Signing in unlocks a barrage of ads for Microsoft 365, Game Pass, and services you never asked about. Then comes the Second Chance Out-Of-Box Experience screen. SCOOBE reminds you about Microsoft services on PCs you set up years ago. It’s turned off via a buried checkbox in Notifications settings. But why not just make it easier to dismiss permanently? Microsoft already spams you with system notifications about these same services.
The Copilot AI push makes everything worse. Microsoft changed the default keyboard layout for the first time in 30 years to add a Copilot key. Copilot features invaded Word, Paint, Edge, and Notepad. Sometimes you can uninstall or disable them. Sometimes you can’t. There’s no feature too intrusive for Microsoft to force on you.
Recall almost shipped despite catastrophic security flaws. Microsoft “fixed” it after massive backlash. But they still shipped it. The “agentic” AI features currently in testing come with documented security and privacy risks. Microsoft executives keep talking about building an “agentic OS” though. So those features are coming whether users want them or not.
Microsoft crossed the line from introducing features to forcing features. Their AI additions feel like intrusions instead of improvements.

System Requirements Became a Marketing Tool
Windows 10 ran on anything that handled Windows 7 or 8. Windows 11 excluded millions of functional PCs with new requirements.
Microsoft claims the requirements improve security. TPM enables disk encryption. Secure Boot protects against invisible threats. Old CPUs don’t get firmware security patches forever. These arguments make sense on paper.
But Microsoft ruins the message by showing full-screen ads for new Copilot+ PCs to Windows 10 users whose systems can run Windows 11 fine. That’s not security. That’s upselling. People already believe in planned obsolescence. Microsoft’s full-screen ads confirm their worst suspicions about being forced to buy new hardware.
Windows 11 Has Good Bones Buried Under Junk
Windows 11 could be great. The Enterprise version proves it. Install Enterprise and you get a clean OS without the cruft. Microsoft can’t alienate businesses that pay for fleet-wide Windows deployments. So Enterprise gets respect. Home and Pro users get ads.
Microsoft made huge progress on Arm-based PCs. Windows Subsystem for Linux improved dramatically. Gaming handheld support looks promising as Microsoft’s answer to Steam Deck. The foundation exists for an excellent operating system.
But as someone who’s used every Windows version since 3.1, I’ve never felt more frustrated than during Windows 11’s Copilot era. The OS can be tamed with effort. But taming became an essential part of my PC setup process. I have to remove junk before my computer feels ready to use.

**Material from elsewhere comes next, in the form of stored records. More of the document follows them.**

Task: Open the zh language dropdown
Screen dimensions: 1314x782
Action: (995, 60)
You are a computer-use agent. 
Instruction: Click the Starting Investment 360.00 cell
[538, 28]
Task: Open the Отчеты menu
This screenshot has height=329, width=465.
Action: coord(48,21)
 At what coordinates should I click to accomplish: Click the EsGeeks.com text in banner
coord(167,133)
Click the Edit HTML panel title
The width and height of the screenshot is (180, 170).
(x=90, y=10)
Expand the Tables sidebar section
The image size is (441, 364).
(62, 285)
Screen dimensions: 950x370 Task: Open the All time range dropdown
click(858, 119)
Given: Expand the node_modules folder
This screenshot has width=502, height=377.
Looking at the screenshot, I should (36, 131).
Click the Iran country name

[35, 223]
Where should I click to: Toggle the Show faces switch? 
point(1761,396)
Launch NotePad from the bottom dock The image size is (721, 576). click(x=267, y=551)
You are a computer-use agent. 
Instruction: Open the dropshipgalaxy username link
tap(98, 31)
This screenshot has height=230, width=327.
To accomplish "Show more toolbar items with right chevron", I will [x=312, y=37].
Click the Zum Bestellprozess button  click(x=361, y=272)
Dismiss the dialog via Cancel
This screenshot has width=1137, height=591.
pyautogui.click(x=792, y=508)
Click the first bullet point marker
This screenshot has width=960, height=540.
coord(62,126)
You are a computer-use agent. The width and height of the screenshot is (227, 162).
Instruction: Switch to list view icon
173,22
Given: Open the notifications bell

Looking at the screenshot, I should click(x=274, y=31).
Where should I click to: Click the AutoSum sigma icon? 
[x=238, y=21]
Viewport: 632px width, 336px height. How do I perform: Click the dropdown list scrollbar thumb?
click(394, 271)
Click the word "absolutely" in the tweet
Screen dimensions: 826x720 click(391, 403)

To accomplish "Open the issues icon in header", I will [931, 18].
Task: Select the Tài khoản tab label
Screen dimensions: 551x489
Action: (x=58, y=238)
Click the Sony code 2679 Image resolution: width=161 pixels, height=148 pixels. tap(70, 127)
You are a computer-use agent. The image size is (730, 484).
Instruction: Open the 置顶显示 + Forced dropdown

Windows 10 wasn’t perfect. But people installed it willingly because it solved real problems without creating new ones. Microsoft needs to recommit to a quieter, cleaner Windows that gets out of the way. Let people use their computers how they want. The same way Microsoft recommitted to security after embarrassing breaches.
Windows 10 holdouts need convincing that Windows 11 isn’t actually bad underneath all the noise. Microsoft could do that. But they’d have to stop treating their own users like advertising billboards first.